步骤(1)分别选取空白对照组及施药组甜瓜切片，并分别贴附于同一载玻片上。

步骤(2)不在对照组甜瓜上滴加标准品。

步骤(3)只分别获得对照组及施药组整体甜瓜组织切片的光学图像如图5所示。

步骤(4)使用基质为chca；基质涂覆方式为两步法，首先采用蒸镀装置(imlayer)蒸镀chca，蒸镀后采用手持式喷枪在甜瓜组织切片上喷涂1ml甲醇溶液。

步骤(5)在对照组及施药组设置相同一级及二级质谱条件，进行激光照射。

步骤(6)通过数据软件对甜瓜组织中氯吡脲的二级成像图进行提取，将对照组与施药组进行对比，排除甜瓜组织自身干扰，结果如图6所示。
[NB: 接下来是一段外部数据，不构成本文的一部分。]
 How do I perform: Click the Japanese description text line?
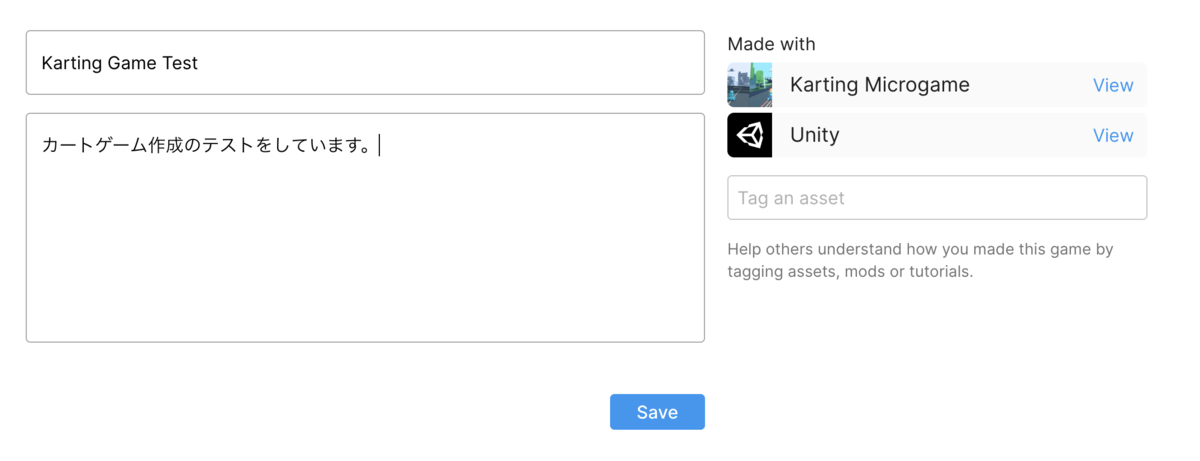207,146

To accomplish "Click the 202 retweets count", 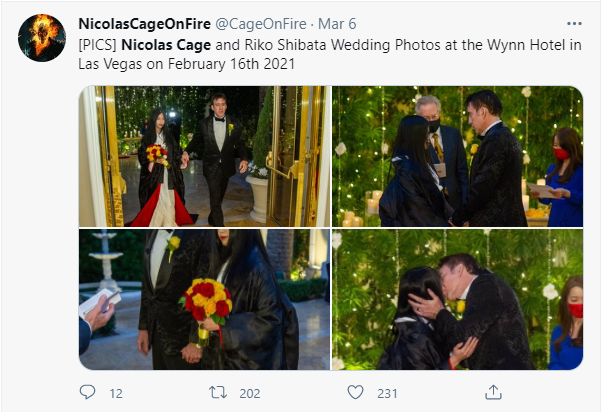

通过空白对照组与施药组质谱成像图可以看出，氯吡脲在施药组甜瓜组织中有较明显分布，同时在施药组中氯吡脲子离子响应较高，其中子离子129.02的响应为5×10³，子离子155.00的响应为2.5×10³；在对照组中氯吡脲子离子响应较低，子离子129.02的响应为400，子离子155.00的响应为50，且无明显分布，基本可排除甜瓜组织自身干扰，确定该质谱图像为氯吡脲在甜瓜组织中的分布，说明本发明在甜瓜中氯吡脲的质谱成像方法是可靠的。

以上所述仅是本发明的优选实施方式，应当指出，对于本技术领域的普通技术人员来说，在不脱离本发明原理的前提下，还可以做出若干改进和润饰，这些改进和润饰也应视为本发明的保护范围。